In Bolton Hill, disappearing works of art Rembski: Seventeen paintings by the famous portraitist vanished from his Bolton Hill home. The FBI says his widow's godson stole them.

October 14, 1998|By Michael James and Jamie Stiehm | Michael James and Jamie Stiehm,SUN STAFF

Joseph A. Imbrogulio III didn't just take an interest in renowned Baltimore artist Stanislav Rembski. He also took more than a dozen of the then-99-year-old man's valuable paintings during visits to his Bolton Hill home, the FBI alleged yesterday.

Imbrogulio, 47, is accused of stealing the paintings -- worth well over $150,000 -- in October 1996 from an attic studio while visiting Rembski and his wife, Dorothy, a federal affidavit says.

He was arrested Friday at his home in Aptos, Calif.

"He told us he wanted to get into the art world," said Dorothy Rembski. "We thought he was our friend."

Her husband died Sept. 14 of cancer at age 101 after a nine-decade career in which he distinguished himself as one of the nation's finest portraitists. His wife said he learned in his last months that 17 of his paintings had been stolen by a man he had trusted.

Imbrogulio is also accused of stealing an additional work, an oil portrait titled "Pieter Mulier the Younger," by Van Blommen, which the Rembskis stored in their home.

Federal prosecutors accuse him of selling it to an Italian collector through Sotheby's auction house in New York for $13,000.

The other paintings have been recovered, the FBI said. Imbrogulio turned in 14 of them and three others were seized by the FBI from his California home.

Imbrogulio is the godson of Dorothy Rembski and had come to Baltimore in 1996 to socialize with the couple at their townhouse, where the artist's paintings hang on nearly every wall.

Rembski is noted for portraits of many prominent Baltimoreans and famous Americans, including Woodrow Wilson and Franklin D. Roosevelt.

'Smoking breaks'

During the visit, "Imbrogulio was quite taken with and very interested in Stanislav Rembski's paintings," an FBI affidavit filed in U.S. District Court in Baltimore says. "Imbrogulio, who smoked, would often tell the couple that he was going to the front of the residence to smoke."

During those "smoking breaks," the Rembskis typically sat in a rear sitting room -- but on one occasion Dorothy Rembski heard Imbrogulio walk upstairs to the studio, the affidavit said.

The couple did not miss any paintings until 19 months later, in May. During a renovation of the attic studio, Dorothy Rembski noticed that several of the portraits were gone, the affidavit says.

Among the missing portraits were four of Rembski's first wife and one each of his father, a woman in pink, a woman in blue and a drawing of an angel. The missing paintings also included what federal prosecutors said is a striking self-portrait of a young Rembski wearing a vivid orange sweater.

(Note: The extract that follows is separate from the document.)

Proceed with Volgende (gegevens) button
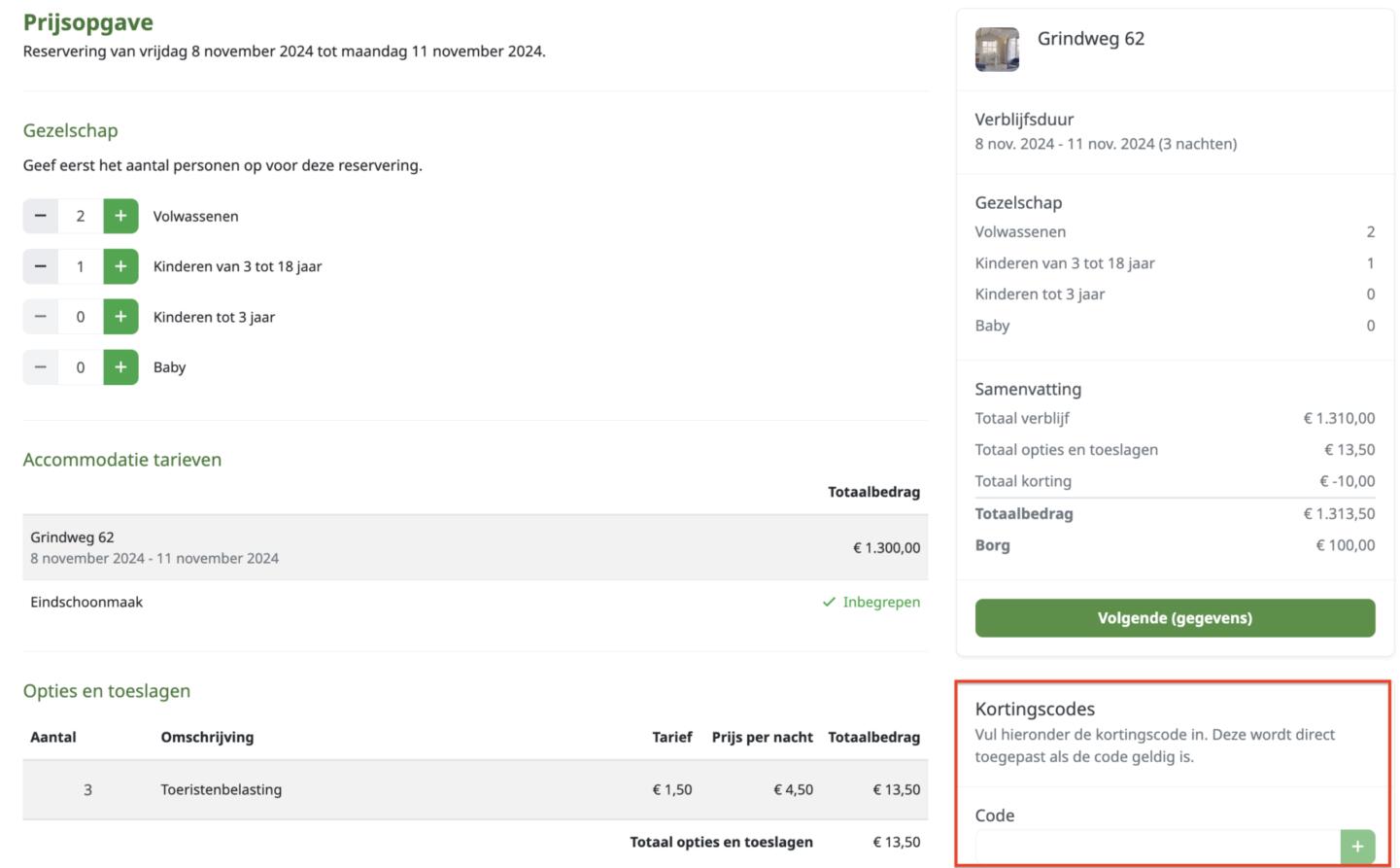Screen dimensions: 1400x868 click(x=1175, y=618)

The couple suspected that Imbrogulio had taken the artwork, and Dorothy Rembski called him to confront him.

After initially denying involvement, "Imbrogulio called her back and told her that his conscience was bothering him. He then admitted to stealing the paintings from the Rembski's residence and agreed to give them back," the affidavit says.

He turned over 14 paintings, but Dorothy Rembski later discovered that the missing Van Blommen had been sold at the Sotheby's auction without her husband's permission, the affidavit says.

'We trusted him'

Yesterday, Dorothy Rembski expressed her astonishment and anger at being betrayed by a family friend.

"His story was that he was very interested in Mr. Rembski's work," she said. "He said he wanted to do everything to build up his name. We trusted him implicitly."

Imbrogulio, described by Dorothy Rembski as a construction contractor, is free on bail pending a charge of transporting stolen property.

Efforts to reach him last night were unsuccessful.

At the time of his death last month, Rembski was completing commissions from his crowded studio in his townhouse, in the 1400 block of Park Ave., where he had lived since 1948.

In his lifetime, he had completed 1,500 oil portraits and was the subject of a centennial exhibition of his work nearly two years ago on his 100th birthday at New York's prestigious Salmagundi Club.